Wie sich dies auf das Leben und die Beziehung der beiden jungen Menschen auswirkt und welche Rolle die Schwestern und Familie überhaupt spielen, wird in diesem Roman überwiegend im Zeitraum von 1982 bis in Jahr 2008 erzählt.

Nahezu mystische Zeilen aus einem Hauptwerk des amerikanischen Lyrikers Walt Whitman sind dem Buch vorangestellt, sie werden den Ton des Buches begleiten, dessen erster Satz gleichermassen Schicksale der Protagonisten bestimmen werden :
>>Die ersten sechs Tage seines Lebens war William Waters kein Einzelkind.<<

Charlie, Ehemann von Rose und Vater der Schwestern ist ein kenntnisreicher Verehrer von Whitman und vielleicht sogar ein Seelenverwandter.
Erst als er unerwartet stirbt, wird zumindest seinen Kindern klar, wie angesehen ihr Vater in Pilsen, einem Arbeiterviertel voller Immigranten, gewesen war.
Und was sie mit ihm alles noch hätten besprechen können und wie sehr er auch ohne grosse Worte und Gesten seinen Schwiegersohn, der nicht ein Gedicht in seinem Leben bislang gelesen hatte, verstand und warum er sein Leben so oft mit dem Alkohol gelindert hat.
Er ist es auch, der seine Mädchen titelgebend begrüsste, >> Hallo, Du Schöne<<, Worte, die das Leben des Vaters überdauern werden.
Seine Seele jedenfalls wird über alle Zeit in den Gedanken der Mädchen bleiben, mehr als ihre Mutter Rose, die zwar nicht stirbt, aber deren katholischer Starrsinn zu einer Entfremdung führen wird.
>>Charlie war zu Lebzeiten immer als Versager gesehen worden, doch Jahrzehnte nach einem oder liebet ihn seine Tochter noch immer so sehr, dass er für William der erfolgreichste Mann war, den er je kennengelernt hatte<<, heisst es an einer Stelle des Romans.

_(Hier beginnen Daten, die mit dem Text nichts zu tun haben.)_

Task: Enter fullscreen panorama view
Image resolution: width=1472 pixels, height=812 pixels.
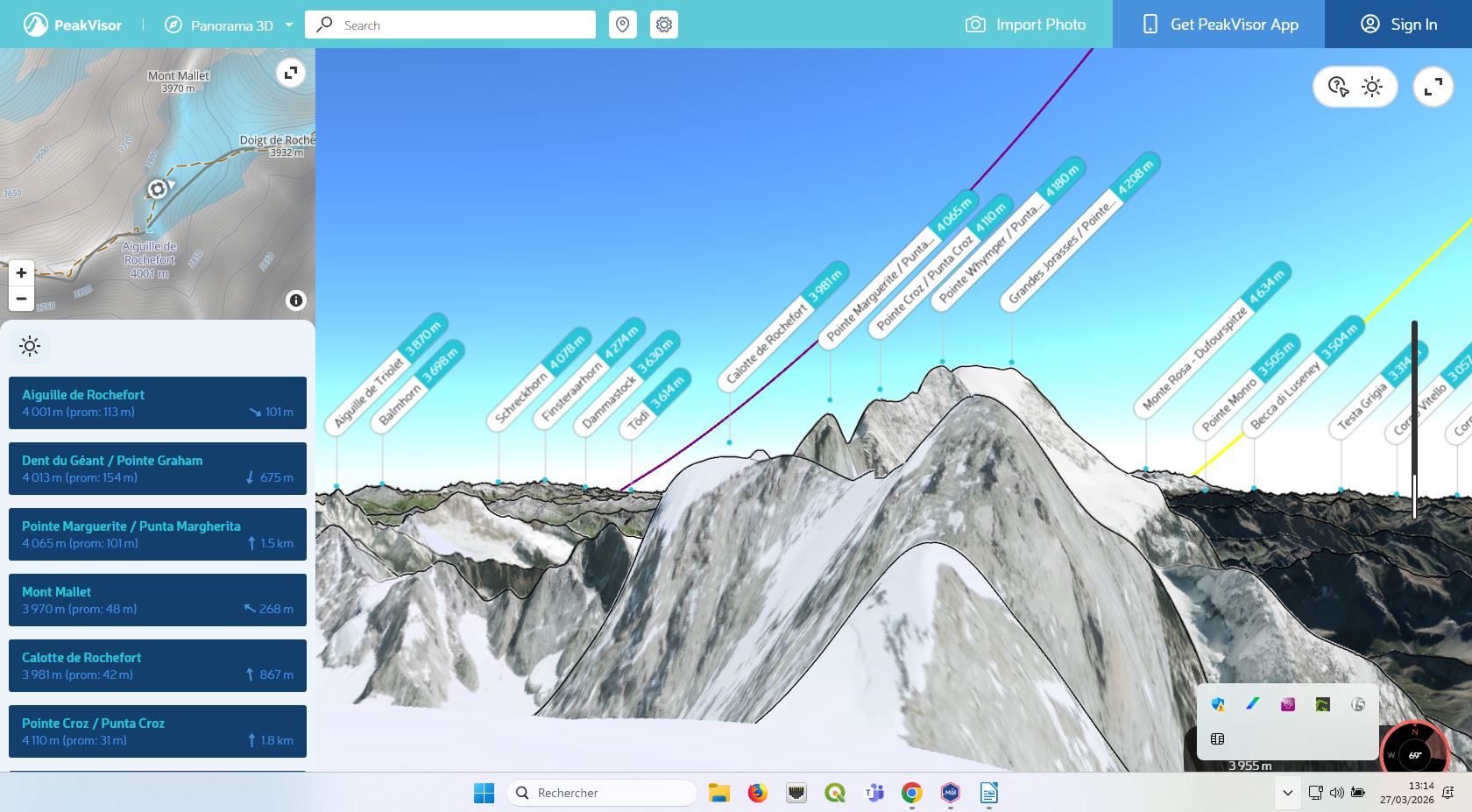Action: [1433, 87]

Dies sind die Rahmenbedingungen der Handlung, die sich gleichwohl um William und seine Beziehung zu Julia und ihren Schwestern rankt.
William spürt ein für ihn lange Zeit unerreichbares Glück mit Julia und er tut alles dafür, ihre Liebe zu erwidern.
Noch hat er Erfolge im Basketball, doch durch Knieverletzungen ist das Betreiben seines geliebten Sports gefährdet und beschädigt wohlmöglich auch sein Selbstvertrauen.

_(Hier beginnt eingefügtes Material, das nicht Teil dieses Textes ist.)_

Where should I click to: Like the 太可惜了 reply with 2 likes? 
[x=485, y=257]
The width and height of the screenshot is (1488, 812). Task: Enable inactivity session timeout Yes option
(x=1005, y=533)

Der Roman wird in übersichtlichen Kapiteln über William, Julia und der bücherliebenden Sylvie erzählt, gegen Ende kommt noch eine weitere erwachsene Person hinzu.
Jede der Schwestern entwickelt ihre eigene Geschichte und nicht alle Vorhersagen von Julia, der Ältesten, werden eintreten.

Es wird Irrtümer geben, Verwerfungen, Fehleinschätzungen, harte Entscheidungen, Geheimnisse, unbequeme Wahrheiten, trügerische Sicherheiten, Zerbrochenheit und zudem bahnen sich scheinbare Unmöglichkeiten Raum.

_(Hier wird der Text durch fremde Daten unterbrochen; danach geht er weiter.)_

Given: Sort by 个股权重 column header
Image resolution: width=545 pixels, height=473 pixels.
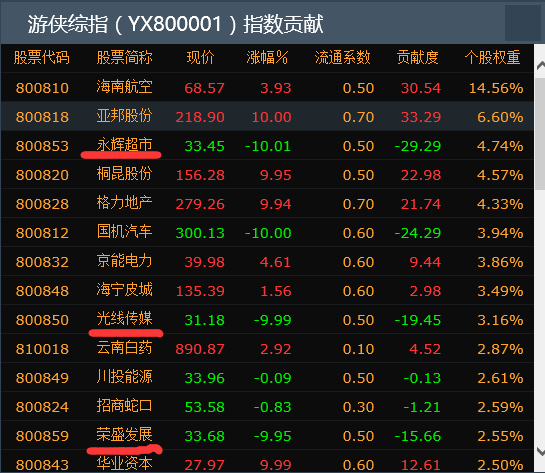Looking at the screenshot, I should [493, 58].
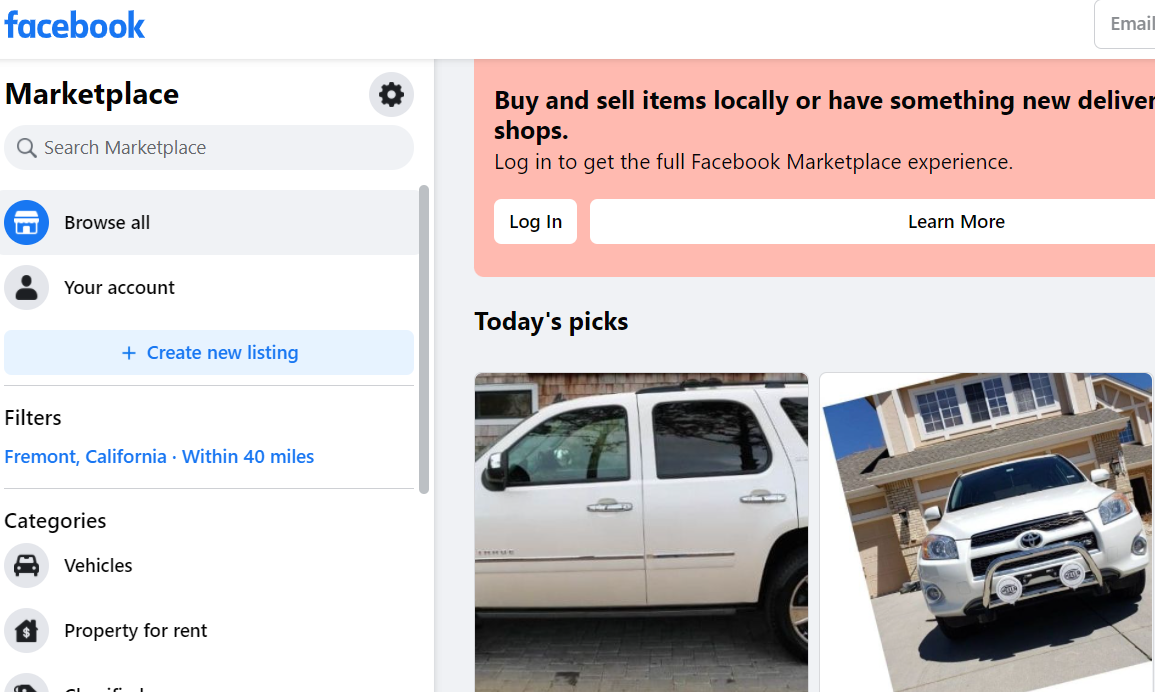The width and height of the screenshot is (1155, 692).
Task: Click the Vehicles car icon
Action: coord(26,566)
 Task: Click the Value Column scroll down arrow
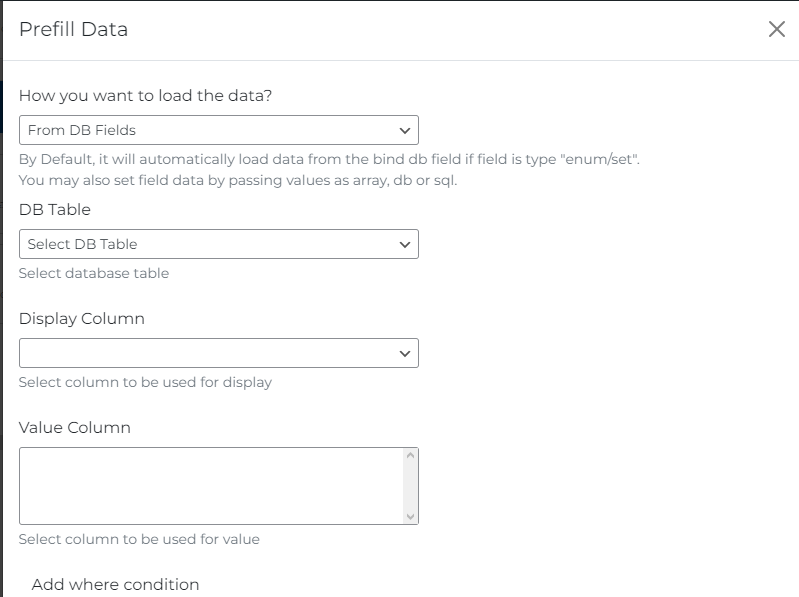pos(410,516)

Die Geschichte jedenfalls entwickelt sich wie ein Sog.

Und wer sich darauf einlässt, in das Beziehungsgeflecht der Familie einzutauchen, wird hierfür überbordernd belohnt werden.

Denn der kluge Roman handelt von Liebe, auch innerhalb der Familie, obschon der strapazierte Satz >>Blut ist dicker als Wasser<< nie auftauchen wird.

Aber die Empathie seiner Protagonisten erzeugen beim Lesen neben all der finsteren Traurigkeit auch ein tiefes wärmendes Gefühl, dass die Kälte der Gegenwart förmlich schmelzen lässt, melancholisch und nie sentimental.
Es ist auch ein Roman über Freunde und wie wichtig und kostbar gar Freundschaften überhaupt sind, zuweilen gar überlebenswichtig.
Und er beschäftigt sich klug mit der Frage, wie wichtig die berufliche Karriere im Leben eines Menschen wohl sein mag und ob wir einander verzeihen können (und wann es dafür zu spät ist).

Der in Amerika vielbeachtete Familienroman ist die 100. Empfehlung des Oprah Book Clubs und stand ebenso auf der Leseliste von Barack Obama 2023.
Zuweilen wurde kolportiert, dass der frühere Präsident der USA den Roman mag, weil es ein Basketballbuch sei.
Dies ist in jedem Falle zu kurz gegriffen, denn der Sport ist zwar prägend für William, aber er dominiert nicht die Handlung.

Eine überaus klare Leseempfehlung des mit einem hinreissenden Cover und einem Lesebändchen von Dumont gut ausgestalten Buches, welches lange nachhallt.